* [Problem to work on]:
Extract, exactly as written, all lines of the material below from the line that includes "Click the Time" through its last line.

* [Entries shown]:
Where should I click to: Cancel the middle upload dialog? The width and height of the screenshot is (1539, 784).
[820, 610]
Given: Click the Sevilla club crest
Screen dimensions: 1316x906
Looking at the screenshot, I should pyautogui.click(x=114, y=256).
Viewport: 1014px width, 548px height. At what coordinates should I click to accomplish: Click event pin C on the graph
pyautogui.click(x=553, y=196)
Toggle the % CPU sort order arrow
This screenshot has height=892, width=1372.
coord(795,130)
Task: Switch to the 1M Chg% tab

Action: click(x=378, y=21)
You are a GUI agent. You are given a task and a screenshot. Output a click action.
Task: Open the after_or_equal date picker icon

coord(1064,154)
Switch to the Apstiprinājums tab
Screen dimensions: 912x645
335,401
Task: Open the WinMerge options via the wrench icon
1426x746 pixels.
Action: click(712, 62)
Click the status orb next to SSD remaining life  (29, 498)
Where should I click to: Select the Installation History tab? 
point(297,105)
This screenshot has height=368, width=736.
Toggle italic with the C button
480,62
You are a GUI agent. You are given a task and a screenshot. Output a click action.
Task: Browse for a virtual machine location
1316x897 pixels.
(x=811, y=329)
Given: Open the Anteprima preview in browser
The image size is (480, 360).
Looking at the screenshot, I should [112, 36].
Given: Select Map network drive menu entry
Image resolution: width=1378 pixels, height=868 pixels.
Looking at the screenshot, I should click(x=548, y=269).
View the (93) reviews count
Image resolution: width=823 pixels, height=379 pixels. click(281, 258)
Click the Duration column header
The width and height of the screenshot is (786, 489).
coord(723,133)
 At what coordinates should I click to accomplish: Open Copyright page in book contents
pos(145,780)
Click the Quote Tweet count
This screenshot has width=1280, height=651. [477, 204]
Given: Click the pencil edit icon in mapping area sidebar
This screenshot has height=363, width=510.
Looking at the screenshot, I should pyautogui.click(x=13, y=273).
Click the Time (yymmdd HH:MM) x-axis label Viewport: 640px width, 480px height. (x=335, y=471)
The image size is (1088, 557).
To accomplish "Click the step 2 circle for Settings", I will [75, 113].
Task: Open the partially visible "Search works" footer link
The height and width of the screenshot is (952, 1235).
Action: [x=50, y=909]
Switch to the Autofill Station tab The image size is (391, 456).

* [Written reply]:
Click the Time (yymmdd HH:MM) x-axis label Viewport: 640px width, 480px height. (x=335, y=471)
The image size is (1088, 557).
To accomplish "Click the step 2 circle for Settings", I will [75, 113].
Task: Open the partially visible "Search works" footer link
The height and width of the screenshot is (952, 1235).
Action: [x=50, y=909]
Switch to the Autofill Station tab The image size is (391, 456).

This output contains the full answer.